In partnership with energy optimisation and service provider Esforin, the sale was achieved on 24 January 2018 in a pilot "peer-to-peer" blockchain-technology project named "Enerchain".
The project demonstrates the possibilities for blockchain use in the volatile short-term electricity market under real market conditions, said the companies.
"We see that within the next four to five years, using blockchain in an electricity market with a rising share of renewable energies will make possible numerous, fast transactions at low cost," said Torsten Amelung, managing director of Statkraft in Germany.
Eventually, blockchain will allow large consumers with flexible production processes to react to intraday price signals resulting from fluctuating generation from renewable energy sources.
This will contribute to holding the electricity transmission network stable and to optimising consumer-side costs, the companies said.

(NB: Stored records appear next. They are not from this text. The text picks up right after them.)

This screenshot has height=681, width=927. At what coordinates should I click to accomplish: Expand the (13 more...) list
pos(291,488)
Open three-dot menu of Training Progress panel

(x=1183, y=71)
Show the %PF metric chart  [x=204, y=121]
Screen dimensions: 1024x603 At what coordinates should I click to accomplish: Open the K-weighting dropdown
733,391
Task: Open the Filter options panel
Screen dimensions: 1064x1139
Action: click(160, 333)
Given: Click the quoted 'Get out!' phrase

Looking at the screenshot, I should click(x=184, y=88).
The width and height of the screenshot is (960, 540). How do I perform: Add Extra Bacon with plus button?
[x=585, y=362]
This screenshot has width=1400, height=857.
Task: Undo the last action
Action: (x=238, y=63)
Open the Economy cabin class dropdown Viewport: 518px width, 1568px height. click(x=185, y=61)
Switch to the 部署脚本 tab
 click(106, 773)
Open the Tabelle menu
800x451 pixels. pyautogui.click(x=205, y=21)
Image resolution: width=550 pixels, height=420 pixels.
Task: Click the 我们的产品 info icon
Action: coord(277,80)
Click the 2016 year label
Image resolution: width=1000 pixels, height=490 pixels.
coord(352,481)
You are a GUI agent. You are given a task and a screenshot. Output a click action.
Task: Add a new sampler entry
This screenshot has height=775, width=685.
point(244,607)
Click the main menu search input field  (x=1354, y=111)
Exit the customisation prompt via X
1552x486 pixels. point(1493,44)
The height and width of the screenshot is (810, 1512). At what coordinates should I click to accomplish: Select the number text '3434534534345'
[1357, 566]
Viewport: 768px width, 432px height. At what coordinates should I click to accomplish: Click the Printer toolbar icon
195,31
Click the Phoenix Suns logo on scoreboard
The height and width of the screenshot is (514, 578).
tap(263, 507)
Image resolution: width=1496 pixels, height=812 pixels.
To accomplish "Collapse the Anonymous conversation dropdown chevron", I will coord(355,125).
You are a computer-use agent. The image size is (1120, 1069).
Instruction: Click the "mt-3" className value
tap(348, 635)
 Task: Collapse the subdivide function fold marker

Matching generation and consumption in the short-term reduces network bottlenecks without having to call up control energy or curtail renewable output.
Currently, intraday trade at the required speed is only possible on wholesale electricity exchanges such as operated by EPEX Spot or Nordpool.
The automated peer-to-peer communication made possible by blockchain can reduce costs along the whole trading business chain of activities including broker and trade clearing costs, regulatory reporting costs and reducing back-office processes, the companies explained.
Esforin already trades with fully automated processes in the continuous intraday electricity market, claiming to be one of the most experienced developers of trading algorithms customised for individual customers.